ИСХОДНЫЙ ТЕКСТ:
Он не был смиренником. Он знал цену своему слову, образованности, известности. Ревниво дорожил своим временем, которого никогда не хватало. Его рабочие часы были священны. Случалось, он резко, даже грубо отваживал тех, кто мешал ему.
Но, закончив статью, очерк, заметку или деловое письмо, он тут же спешил прочесть написанное вслух — друзьям, знакомым, и отнюдь не только профессиональным литераторам.
Нам он читал свои предисловия к сборнику Пастернака, к «Чукоккале», статью о «Поэме без героя», некоторые письма и жалобы; давал с собой рукописи своих очерков о Зощенко, о Гумилеве. Первый раз нас это ошеломило, да и позднее всегда поражало, как настойчиво он требовал критических суждений.
— Прежде всего скажите, что именно не понравилось. Что режет ухо. Что кажется недостаточно убедительным, недостаточно понятным.
Многие уже тогда считали его олимпийцем. Добрым дедушкой всех советских детей. Старейшиной литературного цеха…
Таким изображали его юбилейные статьи, литературные обзоры, позднее некрологи и воспоминания…
Нет, он никогда не застывал в монументальном величии. И менее всего был благостным патриархом.
«Молодость долго не покидала его», — писал он о Пастернаке. Молодость Чуковского длилась еще дольше. Молодыми были все его повадки-ухватки, ненасытная любознательность, порывистый нрав, неутомимое прилежание и юношески страстная приверженность к печатному слову.
Первую статью «Что такое искусство» он опубликовал семнадцатилетним. И в последующие семьдесят лет он каждый раз волновался, тревожился из-за каждой новой публикации. Клара Лозовская рассказывает: «Когда рукопись, наконец, отвозили в редакцию, он нетерпеливо ждал сначала набора, потом корректур, первую и вторую, потом чистые листы, потом авторские экземпляры книги. Он засыпал меня вопросами… Малейшая задержка чудилась ему катастрофой, потому что каждый год, каждый день своей жизни он считал последним подарком судьбы».
Престарелый автор десятков книг каждую новую заметку готовил, напряженно беспокоясь, ждал ее появления нетерпеливо, трепетно и встречал радостно, как начинающий репортер.
Это безудержное стремление публиковать оказывалось иногда сильнее потребности высказать все, что первоначально хотел и именно так, как думал, ощущал. Властное желание увидеть свое слово напечатанным приводило к тому, что иногда он позволял это слово урезывать, корежить.
* * *— Писатель в России должен жить долго!
Эти слова мы не раз слышали от Корнея Ивановича. Он повторял их, говоря о новых публикациях Ахматовой, Булгакова, Мандельштама, Зощенко, вспоминая о своих тяжбах с редакторами. Впервые он сказал это, кажется, в 1956 году, когда начали воскресать из забвения и люди и книги.

ЗАДАНИЕ 1:
Определите, соответствуют ли фрагменту о Чуковском утверждения (а), (б) и (в). (а) Первую статью он опубликовал в семнадцать лет. (б) Во время работы он охотно позволял себя отвлекать. (в) Свои статьи он читал вслух только профессиональным литераторам. На каждое утверждение ответьте «да» или «нет» и приведите решающие слова фрагмента.
ЗАДАНИЕ 2:
Почему, согласно фрагменту о Чуковском, любая задержка с выходом публикации казалась ему катастрофой? Ответьте одним–тремя предложениями.
ЗАДАНИЕ 3:
Перепечатайте из фрагмента о Чуковском отрывок от слов «Но, закончив статью, очерк, заметку» до слов «был благостным патриархом.».

СОДЕРЖИМОЕ НАБОРА ДАННЫХ:

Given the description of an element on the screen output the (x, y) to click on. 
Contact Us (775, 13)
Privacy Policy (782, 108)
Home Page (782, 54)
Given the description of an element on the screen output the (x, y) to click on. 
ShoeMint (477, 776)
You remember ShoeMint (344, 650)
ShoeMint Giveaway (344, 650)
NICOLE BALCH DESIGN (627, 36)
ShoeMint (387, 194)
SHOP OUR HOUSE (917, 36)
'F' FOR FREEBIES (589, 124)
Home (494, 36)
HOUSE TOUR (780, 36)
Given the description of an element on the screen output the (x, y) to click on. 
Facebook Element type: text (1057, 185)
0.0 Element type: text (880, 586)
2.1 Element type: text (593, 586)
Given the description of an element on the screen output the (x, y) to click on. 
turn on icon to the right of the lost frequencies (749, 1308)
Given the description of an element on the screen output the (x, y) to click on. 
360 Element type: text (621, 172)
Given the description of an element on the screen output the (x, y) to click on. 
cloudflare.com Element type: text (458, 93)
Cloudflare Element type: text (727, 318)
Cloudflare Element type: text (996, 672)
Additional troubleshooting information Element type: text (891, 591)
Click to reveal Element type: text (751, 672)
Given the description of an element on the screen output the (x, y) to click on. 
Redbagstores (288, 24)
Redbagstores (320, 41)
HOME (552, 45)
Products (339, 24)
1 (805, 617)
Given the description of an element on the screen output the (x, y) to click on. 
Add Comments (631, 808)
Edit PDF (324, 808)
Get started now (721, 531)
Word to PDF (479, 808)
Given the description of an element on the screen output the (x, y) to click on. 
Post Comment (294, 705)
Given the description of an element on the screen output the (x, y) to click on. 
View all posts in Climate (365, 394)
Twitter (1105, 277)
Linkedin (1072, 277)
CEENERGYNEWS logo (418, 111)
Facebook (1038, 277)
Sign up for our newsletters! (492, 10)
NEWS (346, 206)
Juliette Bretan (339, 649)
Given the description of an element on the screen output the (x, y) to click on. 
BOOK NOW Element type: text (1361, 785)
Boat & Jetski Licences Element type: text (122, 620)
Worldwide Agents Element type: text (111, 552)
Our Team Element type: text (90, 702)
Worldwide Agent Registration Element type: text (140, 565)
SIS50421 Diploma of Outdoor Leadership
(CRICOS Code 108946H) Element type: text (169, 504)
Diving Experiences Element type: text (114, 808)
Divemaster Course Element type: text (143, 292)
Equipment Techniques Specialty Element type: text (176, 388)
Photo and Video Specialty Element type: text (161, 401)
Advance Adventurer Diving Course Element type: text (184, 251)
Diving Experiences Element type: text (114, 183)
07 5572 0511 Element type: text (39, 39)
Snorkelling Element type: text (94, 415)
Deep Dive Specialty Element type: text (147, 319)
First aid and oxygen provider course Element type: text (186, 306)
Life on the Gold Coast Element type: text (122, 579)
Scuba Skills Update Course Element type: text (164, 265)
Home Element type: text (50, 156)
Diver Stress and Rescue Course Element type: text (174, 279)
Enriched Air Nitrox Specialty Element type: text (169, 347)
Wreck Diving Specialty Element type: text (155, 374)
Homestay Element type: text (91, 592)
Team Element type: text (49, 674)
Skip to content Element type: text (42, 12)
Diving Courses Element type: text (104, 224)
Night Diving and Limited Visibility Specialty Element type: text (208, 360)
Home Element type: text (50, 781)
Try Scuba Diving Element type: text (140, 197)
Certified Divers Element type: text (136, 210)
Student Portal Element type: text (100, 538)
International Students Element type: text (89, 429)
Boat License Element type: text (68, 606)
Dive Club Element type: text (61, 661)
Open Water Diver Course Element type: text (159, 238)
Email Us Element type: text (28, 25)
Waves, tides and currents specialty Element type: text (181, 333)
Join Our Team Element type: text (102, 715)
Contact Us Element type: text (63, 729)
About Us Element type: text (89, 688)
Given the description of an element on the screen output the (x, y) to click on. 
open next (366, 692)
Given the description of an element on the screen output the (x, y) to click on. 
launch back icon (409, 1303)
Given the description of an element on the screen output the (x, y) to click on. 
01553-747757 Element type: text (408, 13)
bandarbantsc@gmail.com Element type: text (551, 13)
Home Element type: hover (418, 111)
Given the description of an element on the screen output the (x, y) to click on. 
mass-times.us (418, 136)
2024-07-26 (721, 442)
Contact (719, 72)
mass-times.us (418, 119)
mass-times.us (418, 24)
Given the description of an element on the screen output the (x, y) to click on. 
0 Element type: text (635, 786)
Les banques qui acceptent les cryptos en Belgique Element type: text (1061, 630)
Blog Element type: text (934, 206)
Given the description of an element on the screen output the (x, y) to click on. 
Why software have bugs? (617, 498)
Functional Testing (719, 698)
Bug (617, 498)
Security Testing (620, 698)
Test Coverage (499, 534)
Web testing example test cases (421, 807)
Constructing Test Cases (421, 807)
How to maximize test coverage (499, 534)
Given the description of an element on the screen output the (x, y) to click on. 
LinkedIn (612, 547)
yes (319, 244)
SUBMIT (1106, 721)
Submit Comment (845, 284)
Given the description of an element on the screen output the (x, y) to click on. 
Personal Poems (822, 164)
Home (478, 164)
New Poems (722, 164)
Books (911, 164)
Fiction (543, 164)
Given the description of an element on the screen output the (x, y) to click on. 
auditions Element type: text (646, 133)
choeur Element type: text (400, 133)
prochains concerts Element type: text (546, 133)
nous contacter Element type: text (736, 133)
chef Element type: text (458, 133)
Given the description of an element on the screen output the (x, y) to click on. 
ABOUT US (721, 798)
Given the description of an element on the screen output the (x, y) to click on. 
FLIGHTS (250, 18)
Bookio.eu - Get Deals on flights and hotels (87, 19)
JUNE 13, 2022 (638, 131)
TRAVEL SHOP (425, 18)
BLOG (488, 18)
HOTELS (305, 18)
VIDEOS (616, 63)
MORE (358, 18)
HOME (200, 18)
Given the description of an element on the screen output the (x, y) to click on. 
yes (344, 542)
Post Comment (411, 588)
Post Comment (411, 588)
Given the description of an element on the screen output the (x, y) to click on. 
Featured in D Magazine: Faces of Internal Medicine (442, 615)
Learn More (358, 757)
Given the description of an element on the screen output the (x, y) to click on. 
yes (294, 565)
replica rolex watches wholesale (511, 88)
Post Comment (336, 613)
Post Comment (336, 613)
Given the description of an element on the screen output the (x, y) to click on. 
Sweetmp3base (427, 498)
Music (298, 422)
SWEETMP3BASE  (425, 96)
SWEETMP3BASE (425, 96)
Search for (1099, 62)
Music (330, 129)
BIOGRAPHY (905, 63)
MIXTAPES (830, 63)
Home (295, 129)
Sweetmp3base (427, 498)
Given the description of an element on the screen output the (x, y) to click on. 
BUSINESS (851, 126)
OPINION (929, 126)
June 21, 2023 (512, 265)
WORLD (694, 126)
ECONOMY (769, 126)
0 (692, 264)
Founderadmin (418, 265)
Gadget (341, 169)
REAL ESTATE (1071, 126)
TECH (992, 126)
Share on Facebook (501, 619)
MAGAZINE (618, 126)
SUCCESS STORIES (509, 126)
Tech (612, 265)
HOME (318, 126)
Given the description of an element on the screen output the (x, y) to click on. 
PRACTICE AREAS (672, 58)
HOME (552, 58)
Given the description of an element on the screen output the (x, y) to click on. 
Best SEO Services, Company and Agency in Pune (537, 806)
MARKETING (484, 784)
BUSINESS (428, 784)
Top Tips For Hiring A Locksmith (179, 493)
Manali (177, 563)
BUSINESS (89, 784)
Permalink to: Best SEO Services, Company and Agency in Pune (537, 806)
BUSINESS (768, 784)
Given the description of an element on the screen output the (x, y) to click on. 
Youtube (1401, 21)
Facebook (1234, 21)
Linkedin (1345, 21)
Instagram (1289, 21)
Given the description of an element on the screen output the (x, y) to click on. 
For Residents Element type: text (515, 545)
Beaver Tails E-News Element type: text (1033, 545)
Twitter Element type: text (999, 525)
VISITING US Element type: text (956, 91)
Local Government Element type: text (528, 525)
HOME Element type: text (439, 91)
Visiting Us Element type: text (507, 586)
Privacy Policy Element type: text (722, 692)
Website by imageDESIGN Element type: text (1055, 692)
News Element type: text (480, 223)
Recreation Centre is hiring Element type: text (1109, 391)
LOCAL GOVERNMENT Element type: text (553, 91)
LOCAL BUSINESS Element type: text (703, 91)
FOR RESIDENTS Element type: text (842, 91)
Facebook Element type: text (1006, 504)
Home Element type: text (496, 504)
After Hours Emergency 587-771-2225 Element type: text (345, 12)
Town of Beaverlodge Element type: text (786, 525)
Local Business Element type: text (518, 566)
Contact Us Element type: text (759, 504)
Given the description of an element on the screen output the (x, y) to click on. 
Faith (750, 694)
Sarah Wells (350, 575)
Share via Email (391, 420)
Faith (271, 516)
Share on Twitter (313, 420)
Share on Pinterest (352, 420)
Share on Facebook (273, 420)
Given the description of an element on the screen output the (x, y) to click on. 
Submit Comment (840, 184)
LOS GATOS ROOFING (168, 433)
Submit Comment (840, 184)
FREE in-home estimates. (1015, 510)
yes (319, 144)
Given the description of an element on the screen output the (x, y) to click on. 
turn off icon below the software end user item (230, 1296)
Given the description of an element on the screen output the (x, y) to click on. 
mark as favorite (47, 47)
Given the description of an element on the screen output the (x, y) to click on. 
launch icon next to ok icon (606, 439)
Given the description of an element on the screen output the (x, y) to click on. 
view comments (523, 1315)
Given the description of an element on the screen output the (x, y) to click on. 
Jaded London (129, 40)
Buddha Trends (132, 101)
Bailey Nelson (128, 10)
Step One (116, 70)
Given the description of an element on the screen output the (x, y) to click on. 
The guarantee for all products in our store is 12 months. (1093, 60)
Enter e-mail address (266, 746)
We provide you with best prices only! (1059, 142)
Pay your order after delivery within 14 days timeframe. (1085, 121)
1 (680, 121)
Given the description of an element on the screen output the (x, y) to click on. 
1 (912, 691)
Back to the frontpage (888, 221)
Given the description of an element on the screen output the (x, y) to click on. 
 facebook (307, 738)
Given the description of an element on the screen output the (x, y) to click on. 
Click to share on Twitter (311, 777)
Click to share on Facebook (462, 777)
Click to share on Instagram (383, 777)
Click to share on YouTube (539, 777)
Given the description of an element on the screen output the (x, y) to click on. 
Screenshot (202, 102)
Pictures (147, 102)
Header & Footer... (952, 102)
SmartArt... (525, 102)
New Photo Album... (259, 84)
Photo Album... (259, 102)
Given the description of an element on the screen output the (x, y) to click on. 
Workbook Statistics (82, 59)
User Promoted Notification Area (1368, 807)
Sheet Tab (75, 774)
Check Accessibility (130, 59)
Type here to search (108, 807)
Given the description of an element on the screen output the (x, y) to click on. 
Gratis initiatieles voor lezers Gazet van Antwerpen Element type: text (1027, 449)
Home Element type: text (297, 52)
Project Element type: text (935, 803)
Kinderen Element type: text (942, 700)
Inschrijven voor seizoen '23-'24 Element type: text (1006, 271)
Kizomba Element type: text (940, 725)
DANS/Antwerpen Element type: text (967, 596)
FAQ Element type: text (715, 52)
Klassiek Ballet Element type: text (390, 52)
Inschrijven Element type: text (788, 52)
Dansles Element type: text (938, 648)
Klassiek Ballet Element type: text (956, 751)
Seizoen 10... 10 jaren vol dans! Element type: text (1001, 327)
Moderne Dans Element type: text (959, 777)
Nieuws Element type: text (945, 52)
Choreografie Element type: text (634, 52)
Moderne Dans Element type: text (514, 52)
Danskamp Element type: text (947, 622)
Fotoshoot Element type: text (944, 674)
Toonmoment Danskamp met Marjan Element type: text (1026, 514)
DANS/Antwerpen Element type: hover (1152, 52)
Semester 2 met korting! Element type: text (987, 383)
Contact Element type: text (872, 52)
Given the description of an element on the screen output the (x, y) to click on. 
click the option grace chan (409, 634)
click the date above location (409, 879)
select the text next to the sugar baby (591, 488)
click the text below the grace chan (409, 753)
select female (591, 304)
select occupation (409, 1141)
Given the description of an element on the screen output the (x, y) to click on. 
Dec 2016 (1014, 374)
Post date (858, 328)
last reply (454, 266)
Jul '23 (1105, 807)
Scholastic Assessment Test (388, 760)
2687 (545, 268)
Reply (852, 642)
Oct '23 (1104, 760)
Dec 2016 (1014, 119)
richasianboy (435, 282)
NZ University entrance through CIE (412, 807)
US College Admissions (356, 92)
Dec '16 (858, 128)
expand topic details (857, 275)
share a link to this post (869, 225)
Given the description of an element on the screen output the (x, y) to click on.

РЕШЕНИЕ УПРАЖНЕНИЯ 1:
(а) Да: «Первую статью «Что такое искусство» он опубликовал семнадцатилетним».
(б) Нет: «Случалось, он резко, даже грубо отваживал тех, кто мешал ему».
(в) Нет: «друзьям, знакомым, и отнюдь не только профессиональным литераторам».

РЕШЕНИЕ УПРАЖНЕНИЯ 2:
Малейшая задержка казалась ему катастрофой, потому что каждый год и каждый день своей жизни он считал последним подарком судьбы.

РЕШЕНИЕ УПРАЖНЕНИЯ 3:
Но, закончив статью, очерк, заметку или деловое письмо, он тут же спешил прочесть написанное вслух — друзьям, знакомым, и отнюдь не только профессиональным литераторам.
Нам он читал свои предисловия к сборнику Пастернака, к «Чукоккале», статью о «Поэме без героя», некоторые письма и жалобы; давал с собой рукописи своих очерков о Зощенко, о Гумилеве. Первый раз нас это ошеломило, да и позднее всегда поражало, как настойчиво он требовал критических суждений.
— Прежде всего скажите, что именно не понравилось. Что режет ухо. Что кажется недостаточно убедительным, недостаточно понятным.
Многие уже тогда считали его олимпийцем. Добрым дедушкой всех советских детей. Старейшиной литературного цеха…
Таким изображали его юбилейные статьи, литературные обзоры, позднее некрологи и воспоминания…
Нет, он никогда не застывал в монументальном величии. И менее всего был благостным патриархом.